Wednesday, May 26, 2010

Loading a Jet Rig In Tough Situations (Eddies, Current, etc.)

On the fishing website,, I had a fellow ask me to place this post I made onto my blog... Here you go Dave T.

I hope that this helps many in some way.

Hey Wooly Curltail, thanks for the question...

How would I load a jet rig onto a trailer in and area with back eddies?

Yes, this is a difficult job to accomplish, foe sure. But once you understand the eddies you have in these particular areas and have loaded your jet rig successfully, you'll be able to concentrate and repeat the same procedure without too much difficulty.

Prior to loading the trailer, pull an extra length of winch strap out and down onto trailer. This may be needed if you do not have enough power get the the jet rig up all the way to the roller and safety chain.

I hang the safety chain on the nut that it attaches to the trailer.

Unplug the Trolling Motor to prevent injuries!!
(I have intimate understanding and the scars to prove of the dangers of a TM!)

1. Determine which direction the eddy(ies) is flowing

2. Take the trailer and back it into the water so that the trailer is facing the direction downstream of the eddy. Return to the rig, push off the shore, and prepare to load.

3. As I approach upstream with the boat (better control), if I can take it straight onto the bunks, that would be my first choice.

4. However, if I cannot just drive up onto the bottom bunks because water pressure is exerted on the boat from different angles, I will use the bottom bunks as a swing point or fulcrum. Approach the trailer under control until you hit one or both of the bottom bunks. Once this has been achieved, throttle up and swing the boat to face the trailer straight on. Now, punch the throttle hard and take it up onto the trailer. This is not an easy step, but with practice it can be done.

5. If it's a steep ramp, I keep some pressure on with the throttle so I can leave the console, lay on my belly, reaches down and do up the winch strap. If possible, I will attach the safety chain either on the boat or on the winch strap. This is determined by how far up the bunks I was able to achieve.

6. Return to the console and shut down the boat motor.

7. Step out of boat at the bow and onto the tire or trailer itself.

8. I will winch the boat up as far as I can or until I can place the safety chain onto the trailer or boat.

I have two artificial hips and a lot of arthritis, so to winch the boat to the roller sometimes is nearly impossible for me.

9. With the boat secure, I will then drive the trailer and loaded boat to a location with a slight downward hill (if possible). From that position, I can usually finish the job of winding the boat up to the roller.
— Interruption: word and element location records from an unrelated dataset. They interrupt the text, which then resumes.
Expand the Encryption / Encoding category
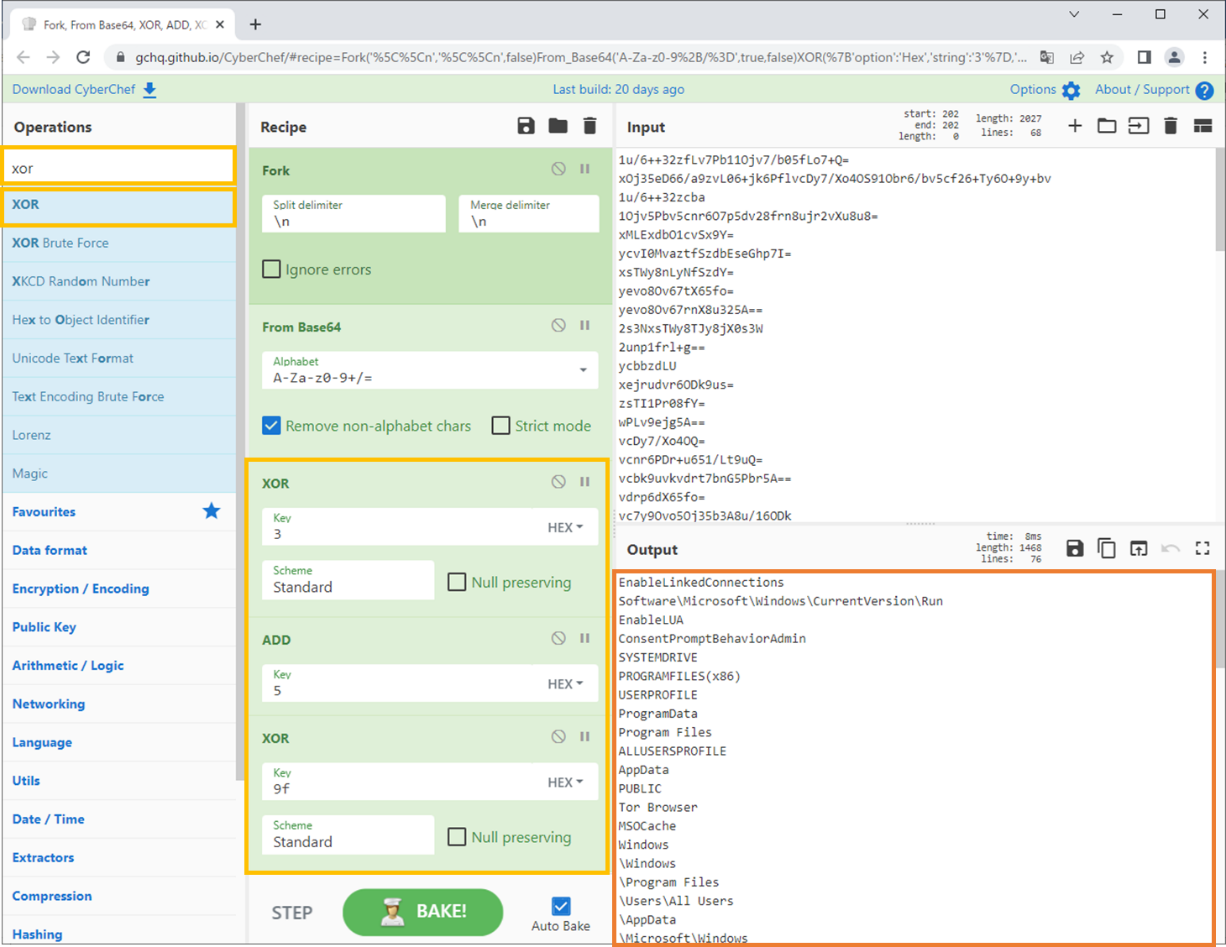Image resolution: width=1226 pixels, height=947 pixels. coord(80,588)
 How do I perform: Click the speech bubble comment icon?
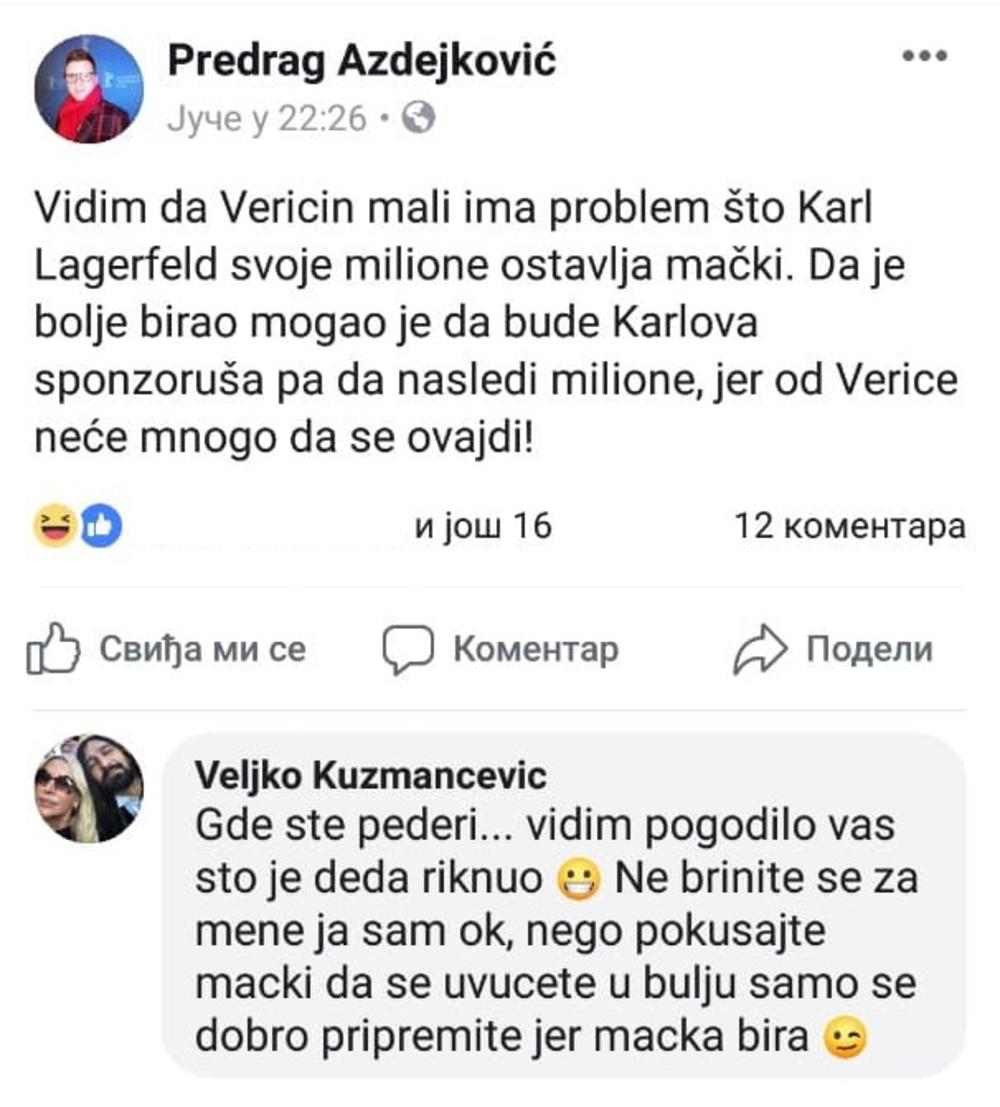(409, 650)
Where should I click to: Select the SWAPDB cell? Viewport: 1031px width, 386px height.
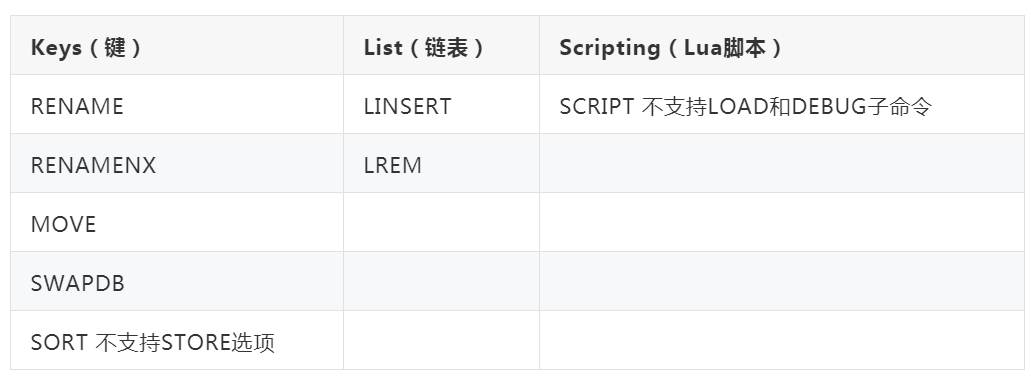click(x=177, y=281)
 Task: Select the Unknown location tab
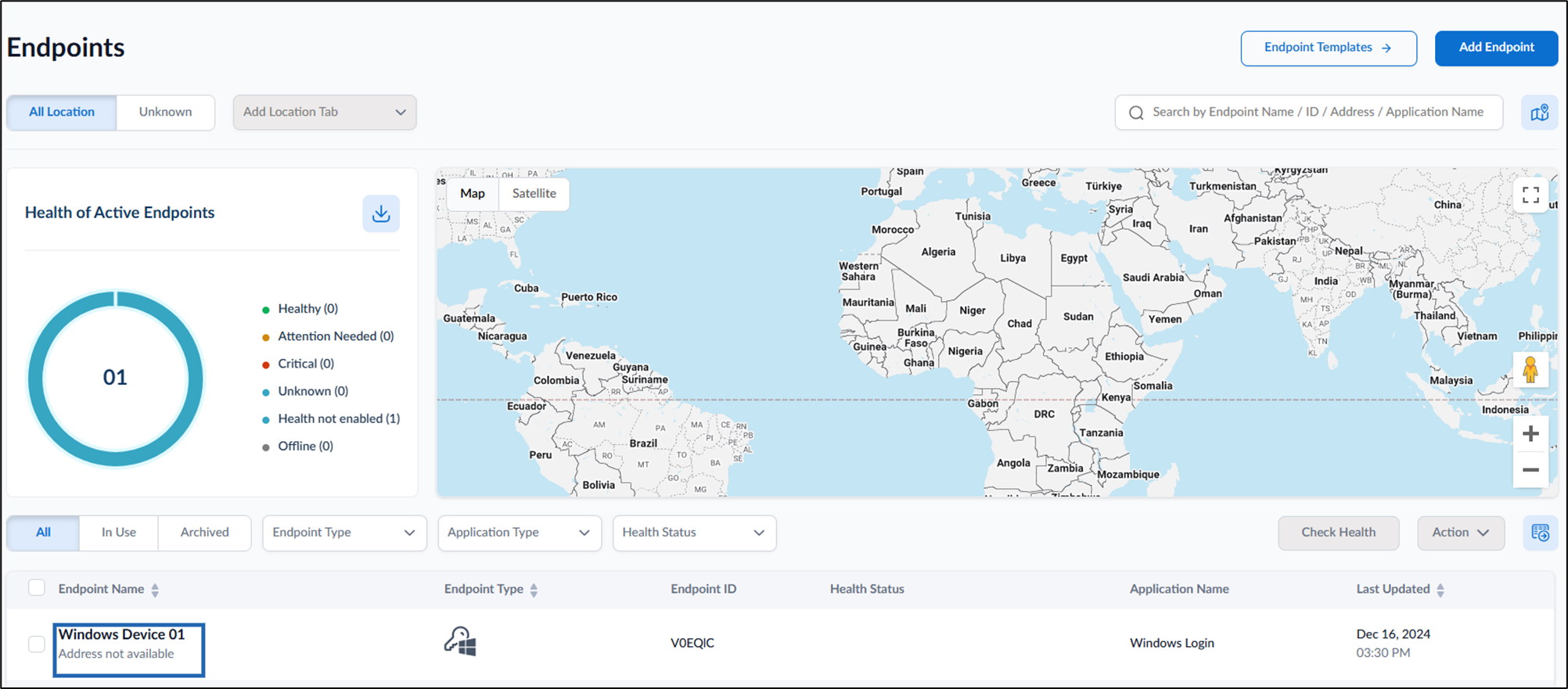[x=165, y=113]
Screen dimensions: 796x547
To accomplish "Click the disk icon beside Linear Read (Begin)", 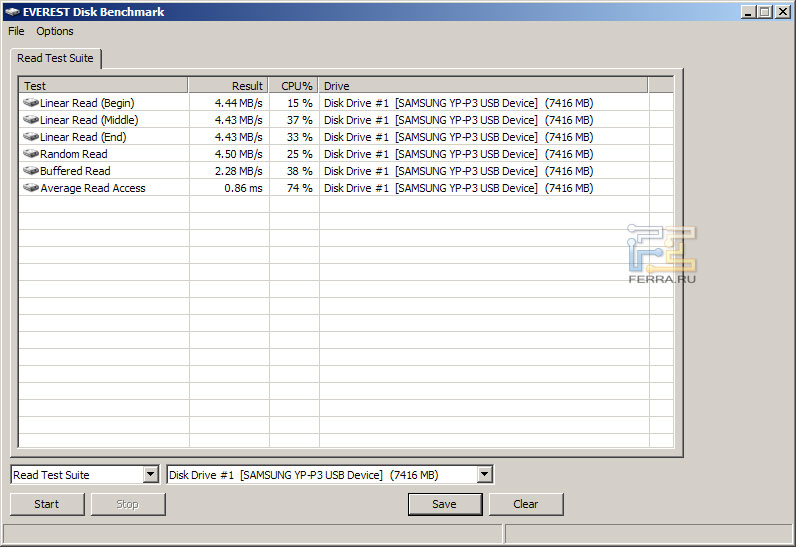I will 31,103.
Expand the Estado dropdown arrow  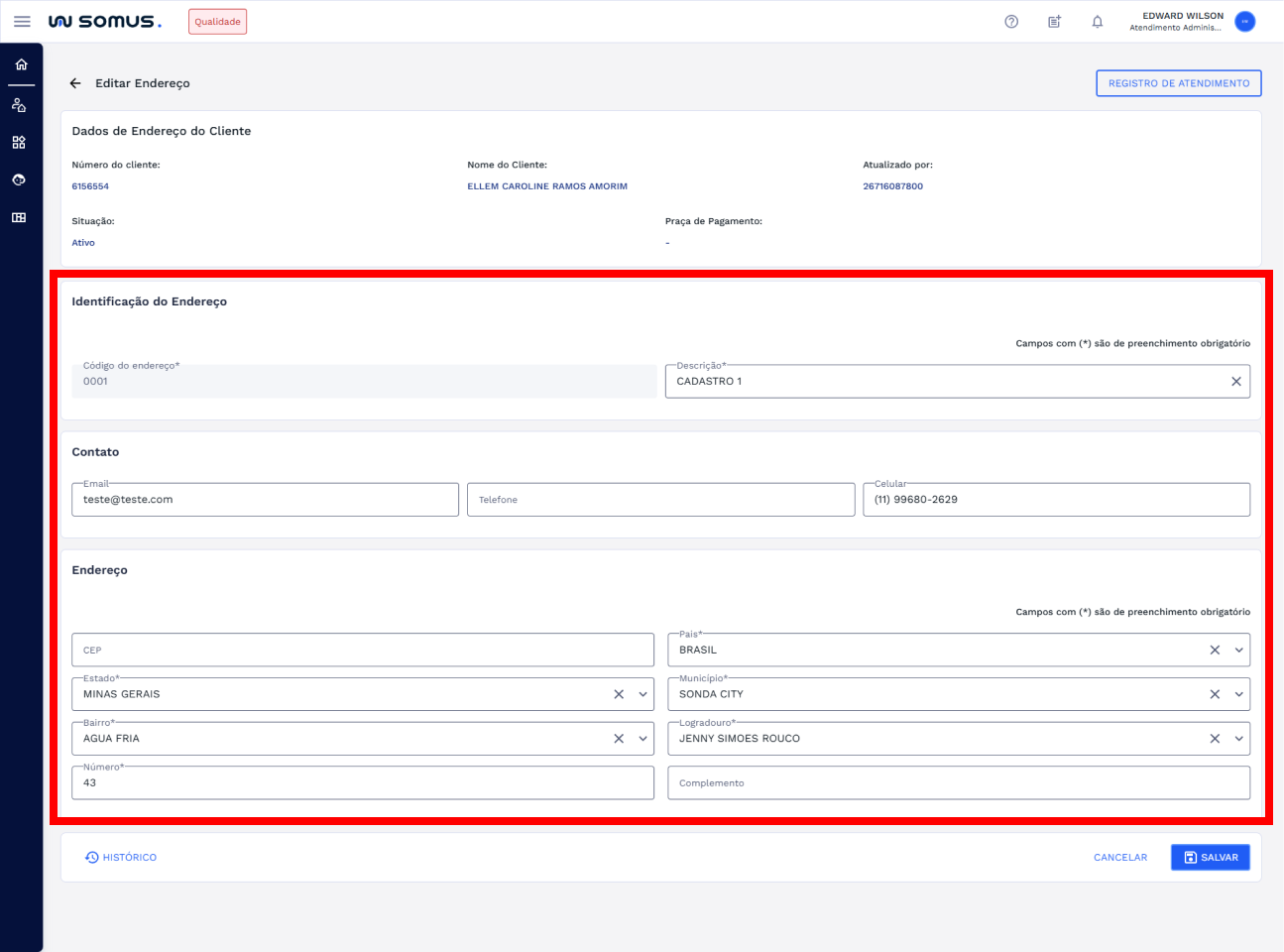pos(642,694)
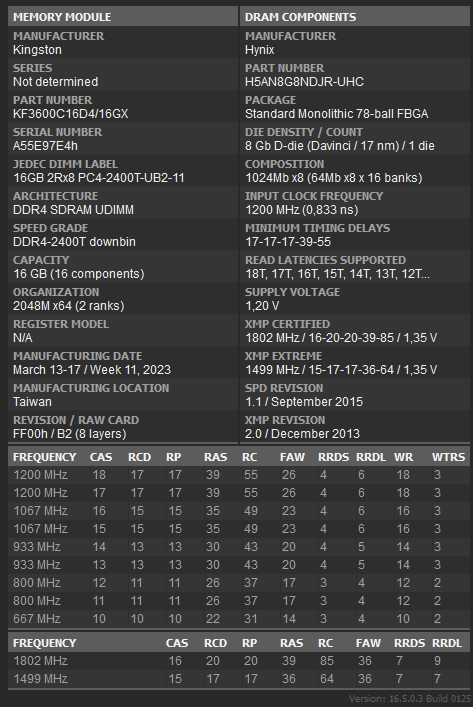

10. Finish stowing items in boat, attaching lights, and strapping down for towing boat home.

I hope this all made sense.

There are so many things to learn in owning a jet rig. I am truly surprised that dealers don't offer educational courses to show new owners how to handle jet rigs and their proper care. Just like prop motors, jet rigs have their own characteristics and should be learned to remain safe on the water.